Directions
Display every line of the entries below that contains the word "click".

Entries supplied
BEGIN

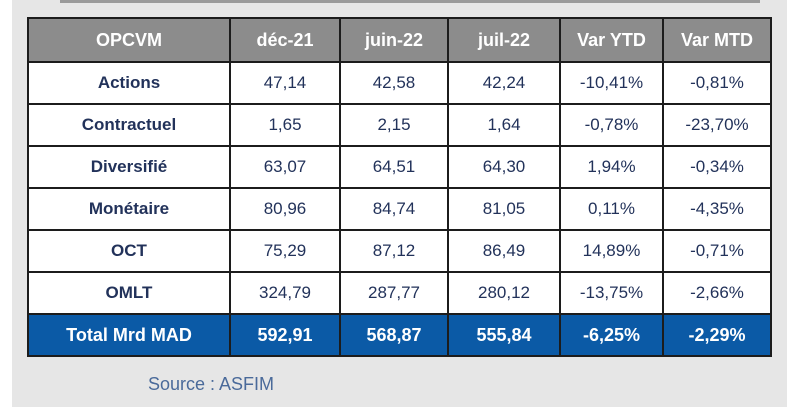  What do you see at coordinates (504, 293) in the screenshot?
I see `table-cell: 280,12` at bounding box center [504, 293].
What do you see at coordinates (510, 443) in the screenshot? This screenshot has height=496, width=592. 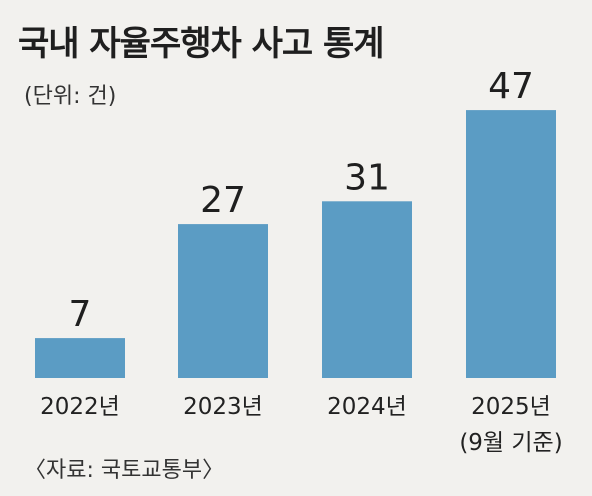 I see `category-note-2025년: (9월 기준)` at bounding box center [510, 443].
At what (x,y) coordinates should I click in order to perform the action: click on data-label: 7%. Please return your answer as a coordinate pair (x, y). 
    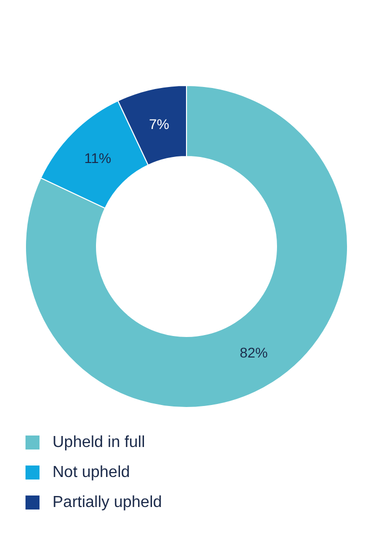
    Looking at the image, I should click on (160, 124).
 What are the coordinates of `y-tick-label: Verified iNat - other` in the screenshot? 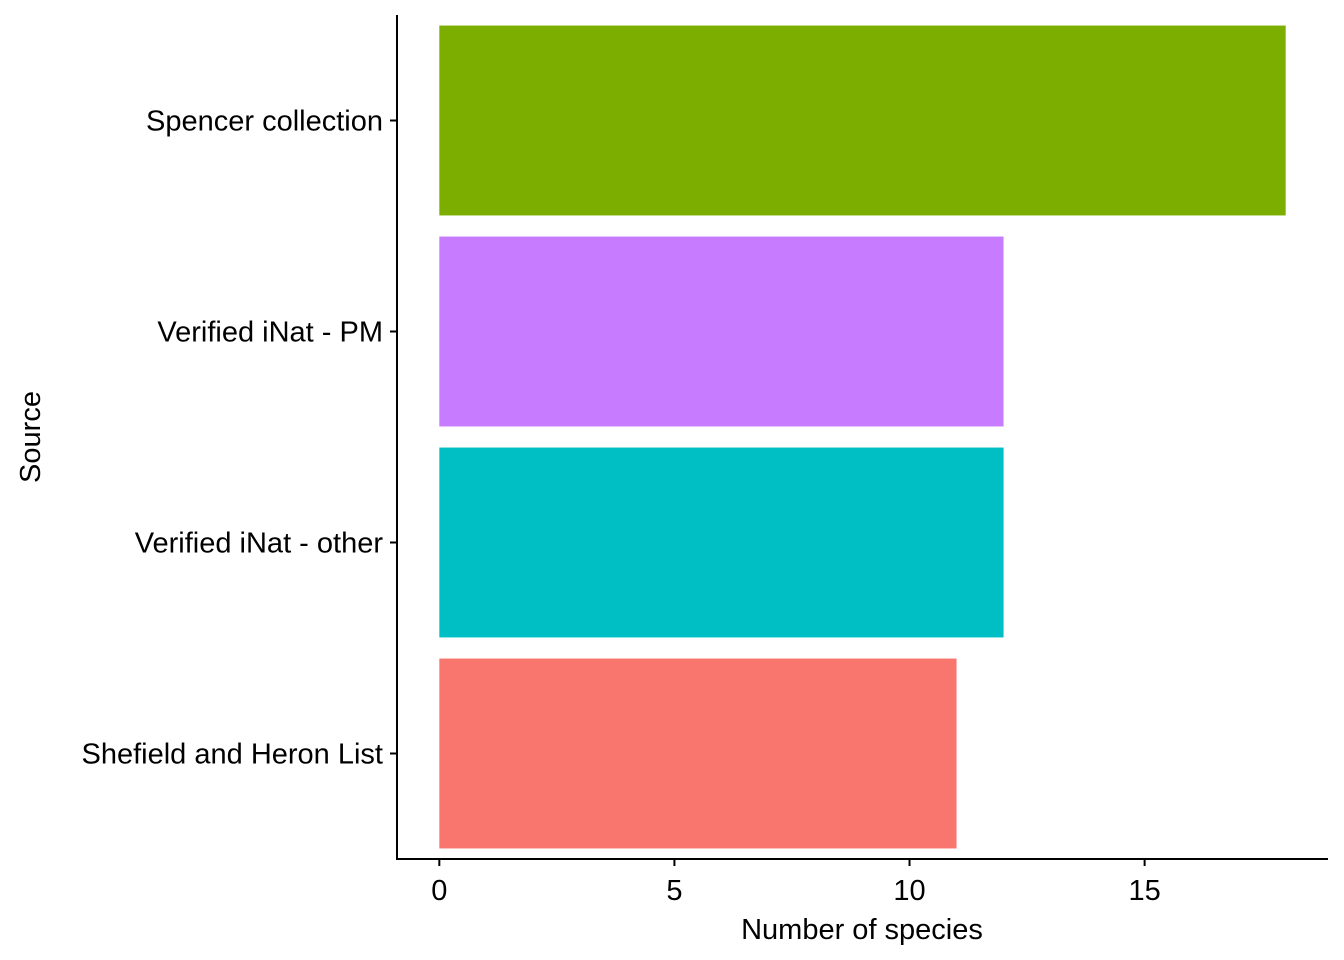 It's located at (260, 544).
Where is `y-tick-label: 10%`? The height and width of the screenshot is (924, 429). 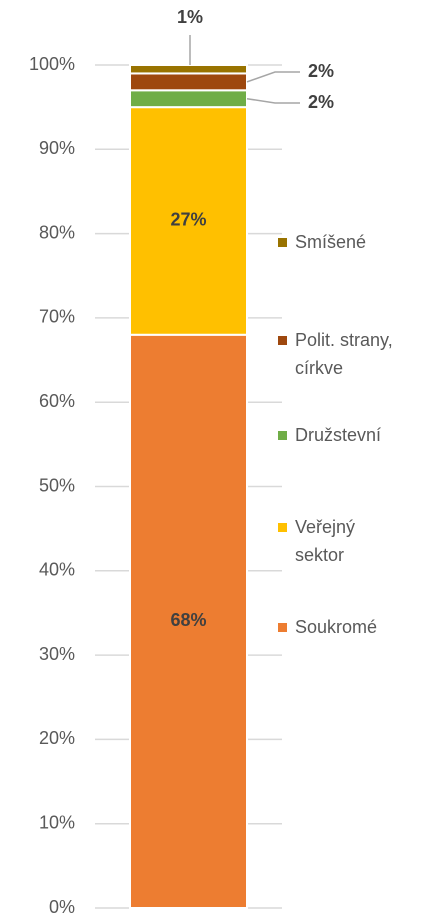 y-tick-label: 10% is located at coordinates (57, 822).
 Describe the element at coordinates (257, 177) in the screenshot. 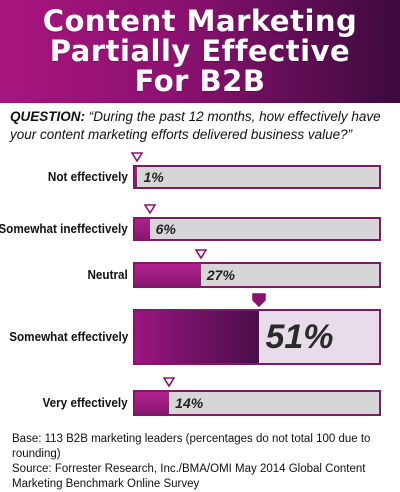

I see `bar-track: 1%` at that location.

END

Written solution
At what (x,y) coordinates should I click in order to perform the action: click on data-label: 7%. Please return your answer as a coordinate pair (x, y). 
    Looking at the image, I should click on (160, 124).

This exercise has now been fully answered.